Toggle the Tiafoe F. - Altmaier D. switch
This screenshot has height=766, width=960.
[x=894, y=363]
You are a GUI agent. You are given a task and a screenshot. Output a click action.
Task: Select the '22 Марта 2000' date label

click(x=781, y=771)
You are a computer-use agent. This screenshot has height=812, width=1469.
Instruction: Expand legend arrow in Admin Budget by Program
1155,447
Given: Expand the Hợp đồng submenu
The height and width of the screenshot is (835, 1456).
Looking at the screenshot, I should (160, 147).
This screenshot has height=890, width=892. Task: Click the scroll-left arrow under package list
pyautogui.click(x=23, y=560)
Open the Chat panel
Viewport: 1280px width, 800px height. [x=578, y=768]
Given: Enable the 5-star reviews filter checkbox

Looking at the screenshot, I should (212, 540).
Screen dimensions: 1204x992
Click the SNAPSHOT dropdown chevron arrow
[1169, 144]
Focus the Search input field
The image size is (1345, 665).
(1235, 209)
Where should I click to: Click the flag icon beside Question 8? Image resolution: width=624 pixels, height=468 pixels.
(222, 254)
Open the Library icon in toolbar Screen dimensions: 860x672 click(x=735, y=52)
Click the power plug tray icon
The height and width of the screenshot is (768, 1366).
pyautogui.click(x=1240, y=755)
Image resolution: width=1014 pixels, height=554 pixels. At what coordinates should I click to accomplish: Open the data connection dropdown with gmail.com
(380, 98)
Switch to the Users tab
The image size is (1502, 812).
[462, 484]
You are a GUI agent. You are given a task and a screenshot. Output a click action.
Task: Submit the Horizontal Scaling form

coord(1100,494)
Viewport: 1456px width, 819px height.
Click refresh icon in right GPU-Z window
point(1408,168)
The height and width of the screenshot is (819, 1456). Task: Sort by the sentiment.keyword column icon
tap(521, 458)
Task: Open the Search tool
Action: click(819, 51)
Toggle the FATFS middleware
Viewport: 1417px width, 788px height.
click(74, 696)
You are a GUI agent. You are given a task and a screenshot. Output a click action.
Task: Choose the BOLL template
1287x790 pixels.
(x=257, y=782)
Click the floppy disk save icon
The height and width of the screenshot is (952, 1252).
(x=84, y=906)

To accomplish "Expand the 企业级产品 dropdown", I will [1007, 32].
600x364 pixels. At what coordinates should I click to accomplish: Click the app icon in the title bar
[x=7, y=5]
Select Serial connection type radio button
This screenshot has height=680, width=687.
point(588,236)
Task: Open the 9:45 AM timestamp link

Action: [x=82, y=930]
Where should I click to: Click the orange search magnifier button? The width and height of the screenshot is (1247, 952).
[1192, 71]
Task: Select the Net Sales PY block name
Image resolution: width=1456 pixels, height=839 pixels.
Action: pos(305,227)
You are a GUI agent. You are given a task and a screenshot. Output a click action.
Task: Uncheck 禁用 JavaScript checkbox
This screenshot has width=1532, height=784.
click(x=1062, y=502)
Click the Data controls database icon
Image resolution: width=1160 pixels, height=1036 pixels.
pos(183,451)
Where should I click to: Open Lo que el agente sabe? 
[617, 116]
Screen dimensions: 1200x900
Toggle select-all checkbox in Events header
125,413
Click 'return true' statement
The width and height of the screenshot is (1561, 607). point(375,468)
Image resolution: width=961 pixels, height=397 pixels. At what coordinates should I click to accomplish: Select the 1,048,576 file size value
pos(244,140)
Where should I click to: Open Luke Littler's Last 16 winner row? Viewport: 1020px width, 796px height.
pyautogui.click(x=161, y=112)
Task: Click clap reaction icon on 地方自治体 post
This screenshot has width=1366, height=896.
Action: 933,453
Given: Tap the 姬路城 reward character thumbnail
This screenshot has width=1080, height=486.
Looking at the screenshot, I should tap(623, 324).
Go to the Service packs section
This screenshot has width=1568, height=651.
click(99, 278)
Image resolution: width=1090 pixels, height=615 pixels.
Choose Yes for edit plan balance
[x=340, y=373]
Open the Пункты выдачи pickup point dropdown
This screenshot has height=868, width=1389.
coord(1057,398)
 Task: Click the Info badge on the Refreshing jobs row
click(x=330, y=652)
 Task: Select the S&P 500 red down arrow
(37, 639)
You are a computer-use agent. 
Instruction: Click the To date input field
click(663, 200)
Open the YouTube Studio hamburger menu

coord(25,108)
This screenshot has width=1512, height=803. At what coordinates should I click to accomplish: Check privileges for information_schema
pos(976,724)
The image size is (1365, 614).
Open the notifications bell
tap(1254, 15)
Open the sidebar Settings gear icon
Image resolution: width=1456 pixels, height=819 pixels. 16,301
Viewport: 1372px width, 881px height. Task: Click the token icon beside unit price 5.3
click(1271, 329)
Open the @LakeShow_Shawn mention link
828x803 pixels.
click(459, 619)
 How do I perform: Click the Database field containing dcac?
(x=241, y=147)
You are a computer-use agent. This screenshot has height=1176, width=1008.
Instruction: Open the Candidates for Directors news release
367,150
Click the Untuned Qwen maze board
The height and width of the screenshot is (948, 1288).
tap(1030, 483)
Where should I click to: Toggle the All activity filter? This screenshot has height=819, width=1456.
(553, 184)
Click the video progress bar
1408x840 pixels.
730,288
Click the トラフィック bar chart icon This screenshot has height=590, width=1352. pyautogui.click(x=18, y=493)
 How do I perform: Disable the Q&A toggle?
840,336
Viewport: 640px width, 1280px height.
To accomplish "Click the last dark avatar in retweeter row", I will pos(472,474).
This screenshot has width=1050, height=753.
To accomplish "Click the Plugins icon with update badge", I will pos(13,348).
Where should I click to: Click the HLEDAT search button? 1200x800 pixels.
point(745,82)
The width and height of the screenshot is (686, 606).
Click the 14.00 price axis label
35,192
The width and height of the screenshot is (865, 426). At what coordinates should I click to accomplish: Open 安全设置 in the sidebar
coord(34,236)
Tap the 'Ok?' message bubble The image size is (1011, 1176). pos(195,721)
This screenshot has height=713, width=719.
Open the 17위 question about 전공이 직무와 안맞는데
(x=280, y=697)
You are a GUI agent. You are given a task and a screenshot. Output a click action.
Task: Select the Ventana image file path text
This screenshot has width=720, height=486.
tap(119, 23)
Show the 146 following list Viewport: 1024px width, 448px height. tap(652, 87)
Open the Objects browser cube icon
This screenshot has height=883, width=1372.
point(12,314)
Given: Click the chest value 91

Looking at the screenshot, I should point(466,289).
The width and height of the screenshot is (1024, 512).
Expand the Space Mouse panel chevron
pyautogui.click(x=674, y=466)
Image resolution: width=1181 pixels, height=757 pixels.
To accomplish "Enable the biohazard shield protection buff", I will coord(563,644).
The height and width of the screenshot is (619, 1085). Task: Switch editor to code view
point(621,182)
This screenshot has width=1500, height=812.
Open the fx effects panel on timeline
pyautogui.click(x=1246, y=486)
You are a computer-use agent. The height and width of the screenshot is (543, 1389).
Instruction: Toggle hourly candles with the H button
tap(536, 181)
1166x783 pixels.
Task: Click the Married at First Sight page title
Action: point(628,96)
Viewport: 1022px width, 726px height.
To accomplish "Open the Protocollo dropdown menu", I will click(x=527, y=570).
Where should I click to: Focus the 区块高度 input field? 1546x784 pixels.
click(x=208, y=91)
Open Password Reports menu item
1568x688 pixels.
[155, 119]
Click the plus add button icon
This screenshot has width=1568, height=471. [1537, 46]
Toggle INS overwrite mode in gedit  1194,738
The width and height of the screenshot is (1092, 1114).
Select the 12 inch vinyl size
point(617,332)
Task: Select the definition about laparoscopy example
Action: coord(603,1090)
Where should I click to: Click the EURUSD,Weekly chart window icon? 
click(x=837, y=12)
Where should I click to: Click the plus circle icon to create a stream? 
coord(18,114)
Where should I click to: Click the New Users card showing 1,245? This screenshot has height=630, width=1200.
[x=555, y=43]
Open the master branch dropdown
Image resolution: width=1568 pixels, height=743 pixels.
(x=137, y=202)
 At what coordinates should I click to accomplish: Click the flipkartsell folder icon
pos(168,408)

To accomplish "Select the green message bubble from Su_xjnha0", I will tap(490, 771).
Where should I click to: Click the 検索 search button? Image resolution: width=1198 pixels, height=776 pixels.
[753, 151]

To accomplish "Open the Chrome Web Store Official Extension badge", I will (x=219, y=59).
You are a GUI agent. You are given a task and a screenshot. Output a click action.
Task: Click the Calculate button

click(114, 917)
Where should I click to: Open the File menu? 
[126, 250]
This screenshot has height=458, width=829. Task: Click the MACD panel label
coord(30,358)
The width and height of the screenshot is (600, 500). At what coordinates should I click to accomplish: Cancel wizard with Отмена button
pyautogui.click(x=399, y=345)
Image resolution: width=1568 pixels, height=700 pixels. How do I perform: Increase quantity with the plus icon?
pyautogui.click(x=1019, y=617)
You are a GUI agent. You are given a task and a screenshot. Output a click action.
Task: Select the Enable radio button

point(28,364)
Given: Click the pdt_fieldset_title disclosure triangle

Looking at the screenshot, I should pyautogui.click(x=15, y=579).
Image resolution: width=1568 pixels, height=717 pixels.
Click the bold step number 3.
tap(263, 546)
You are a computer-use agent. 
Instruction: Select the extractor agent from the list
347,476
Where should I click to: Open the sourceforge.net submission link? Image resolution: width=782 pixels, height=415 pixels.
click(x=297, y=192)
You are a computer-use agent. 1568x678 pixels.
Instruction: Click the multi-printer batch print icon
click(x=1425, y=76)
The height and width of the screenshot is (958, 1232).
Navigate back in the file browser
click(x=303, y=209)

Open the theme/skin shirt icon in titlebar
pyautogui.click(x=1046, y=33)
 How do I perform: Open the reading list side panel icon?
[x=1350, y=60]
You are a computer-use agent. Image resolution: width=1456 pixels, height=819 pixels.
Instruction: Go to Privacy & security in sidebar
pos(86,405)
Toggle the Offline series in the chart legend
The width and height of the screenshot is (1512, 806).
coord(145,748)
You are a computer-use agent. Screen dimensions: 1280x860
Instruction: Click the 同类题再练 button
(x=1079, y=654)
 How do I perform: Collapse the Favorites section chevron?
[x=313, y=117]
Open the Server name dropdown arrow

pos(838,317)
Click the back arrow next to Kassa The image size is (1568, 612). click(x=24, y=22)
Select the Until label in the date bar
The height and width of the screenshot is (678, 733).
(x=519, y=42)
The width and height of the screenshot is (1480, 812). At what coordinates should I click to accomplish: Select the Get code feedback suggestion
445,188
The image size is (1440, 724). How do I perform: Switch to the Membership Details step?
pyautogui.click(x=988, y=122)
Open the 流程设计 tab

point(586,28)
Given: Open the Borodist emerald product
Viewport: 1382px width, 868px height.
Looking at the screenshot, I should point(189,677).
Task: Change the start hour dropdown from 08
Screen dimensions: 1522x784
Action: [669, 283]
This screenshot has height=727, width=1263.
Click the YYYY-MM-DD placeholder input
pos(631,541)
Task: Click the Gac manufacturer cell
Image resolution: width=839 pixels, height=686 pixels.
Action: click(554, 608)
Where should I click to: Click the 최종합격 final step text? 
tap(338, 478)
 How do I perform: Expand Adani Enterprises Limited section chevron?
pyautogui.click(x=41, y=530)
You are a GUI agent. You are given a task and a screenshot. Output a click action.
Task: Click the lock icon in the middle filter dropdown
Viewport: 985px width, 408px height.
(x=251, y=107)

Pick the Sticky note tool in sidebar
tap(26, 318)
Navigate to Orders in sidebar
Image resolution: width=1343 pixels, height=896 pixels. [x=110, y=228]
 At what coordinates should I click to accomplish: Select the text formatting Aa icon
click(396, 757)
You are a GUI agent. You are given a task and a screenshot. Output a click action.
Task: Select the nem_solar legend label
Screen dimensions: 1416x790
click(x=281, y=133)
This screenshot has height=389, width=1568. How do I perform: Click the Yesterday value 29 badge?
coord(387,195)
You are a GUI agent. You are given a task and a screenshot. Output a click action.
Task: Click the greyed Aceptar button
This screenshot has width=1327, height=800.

* Requirements
Reproduce the rows from the first one down through the line containing "pyautogui.click(x=1240, y=755)", swapping "toolbar" for "top bar" and leaving everything else the same.

* Result below
Toggle the Tiafoe F. - Altmaier D. switch
This screenshot has height=766, width=960.
[x=894, y=363]
You are a GUI agent. You are given a task and a screenshot. Output a click action.
Task: Select the '22 Марта 2000' date label

click(x=781, y=771)
You are a computer-use agent. This screenshot has height=812, width=1469.
Instruction: Expand legend arrow in Admin Budget by Program
1155,447
Given: Expand the Hợp đồng submenu
The height and width of the screenshot is (835, 1456).
Looking at the screenshot, I should (160, 147).
This screenshot has height=890, width=892. Task: Click the scroll-left arrow under package list
pyautogui.click(x=23, y=560)
Open the Chat panel
Viewport: 1280px width, 800px height. [x=578, y=768]
Given: Enable the 5-star reviews filter checkbox

Looking at the screenshot, I should (212, 540).
Screen dimensions: 1204x992
Click the SNAPSHOT dropdown chevron arrow
[1169, 144]
Focus the Search input field
The image size is (1345, 665).
(1235, 209)
Where should I click to: Click the flag icon beside Question 8? Image resolution: width=624 pixels, height=468 pixels.
(222, 254)
Open the Library icon in top bar Screen dimensions: 860x672 click(x=735, y=52)
Click the power plug tray icon
The height and width of the screenshot is (768, 1366).
pyautogui.click(x=1240, y=755)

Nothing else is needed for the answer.